Mr. Lighthizer here does single-entry bookkeeping. When foreigners acquire dollar-denominated assets from Americans, Americans acquire valuable goods, services, or assets in return. Because each and every one of these exchanges is voluntary, every American party to these exchanges believed himself or herself to be made better off as a result. Who is Mr. Lighthizer to second-guess these decisions made by fellow Americans regarding their own property?
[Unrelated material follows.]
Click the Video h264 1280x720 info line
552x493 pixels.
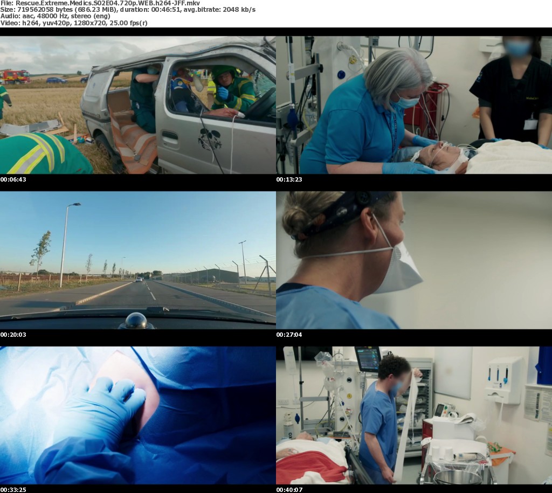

The voluntary nature of these exchanges creates a powerful presumption that they’re in no need of being ‘corrected’ by protectionist interventions. Yet this presumption is only further strengthened by the data. In the third quarter of 2024, the real net worth of the average American household was, at $1,207,509, 55 percent greater than was the real net worth in 2004.*
If Mr. Lighthizer’s implication about U.S. trade deficits were correct, American households over the past 20 years would have suffered declining net worth. But in fact the opposite occurred – testifying that the foreign investments in the U.S. that generate U.S. trade deficits not only make the American economy more productive, but Americans themselves more prosperous.
Sincerely,
Donald J. Boudreaux
Professor of Economics
and
Martha and Nelson Getchell Chair for the Study of Free Market Capitalism at the Mercatus Center
George Mason University
Fairfax, VA 22030* Data on nominal household net worth are available here; I converted the 2004 dollars into 2024 dollars using this GDP deflator calculator. I then adjusted for the rise in the number of households by using these data.